Duke Energy, which supported the bill and has been providing bottled water to hundreds of households for the past year, reacted by issuing this statement:
“We don’t understand why the Governor would veto a bill that makes North Carolina’s Coal Ash law even stronger. Very importantly, it reconstitutes a Commission that will evaluate the safety and cost of any closure plan on customers.
“The legislation gives our state the flexibility to make better basin closure decisions based on new information and the completion of facility improvement projects. Senate Bill 71 also encourages safe recycling of coal ash, which is non-hazardous, and givesplant neighbors certainty about their water quality. Extensive science and engineering studies demonstrate that basins are not impacting neighbor wells, but extending a permanent water supply to those neighbors benefits all customers because it preserves the wide range of closure options.”

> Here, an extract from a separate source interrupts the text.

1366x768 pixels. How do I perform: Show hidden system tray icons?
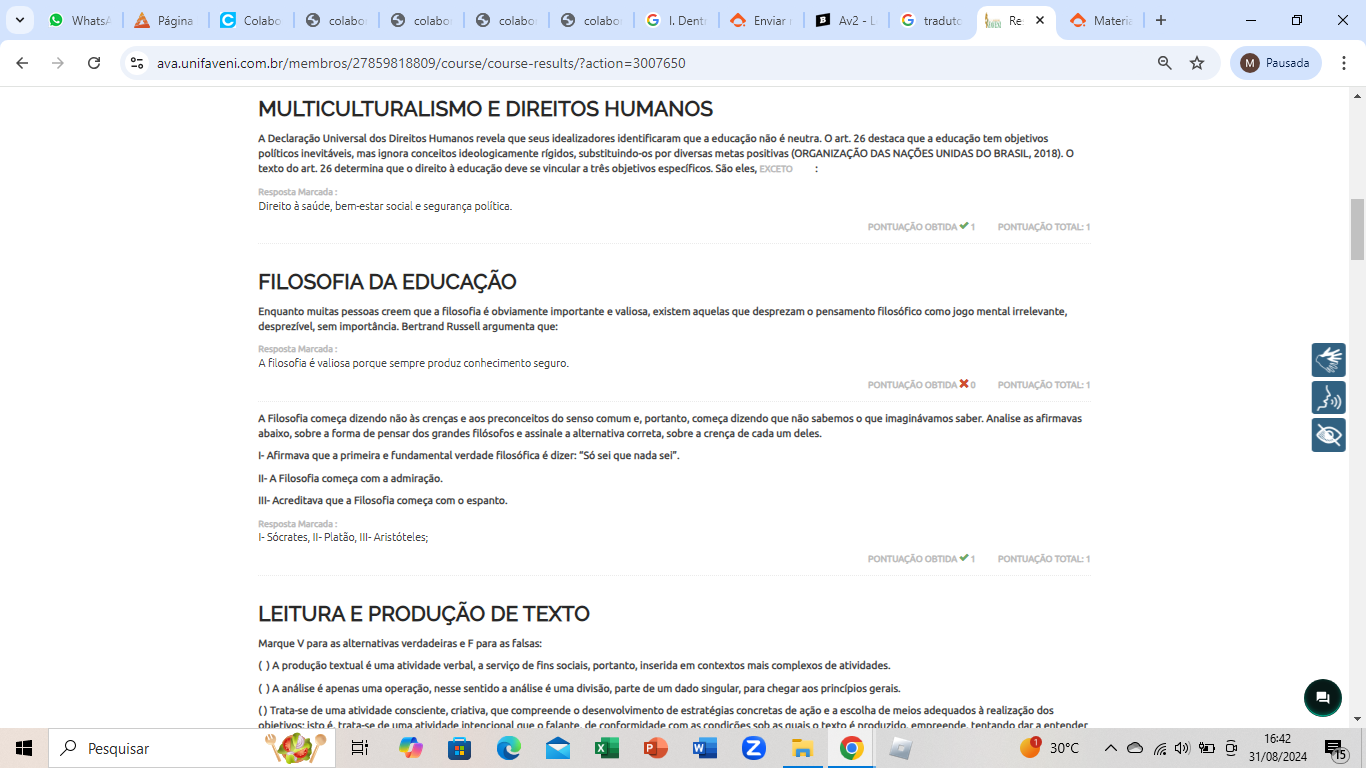click(x=1110, y=748)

Environmentalists have divided opinions about the bill. The Southern Environmental Law Center says the legislature should abandon the bill and take immediate steps to provide safe drinking water and to require the excavation of all coal ash ponds.
“This power struggle by politicians in Raleigh does not stop or clean up pollution from Duke Energy's unlined, leaking coal ash pits across North Carolina,” SELC’s Frank Holleman said. “North Carolina families have spoken loud and clear: Duke Energy’s arsenic, mercury, hexavalent chromium, and countless other pollutants do not belong in our groundwater, rivers, lakes, or drinking water supplies. Thousands of people have demanded that Duke Energy remove its coal ash from unlined, leaking pits to safe dry, lined storage or recycle it into concrete.”
This was the governor’s sixth veto. Four have been overridden.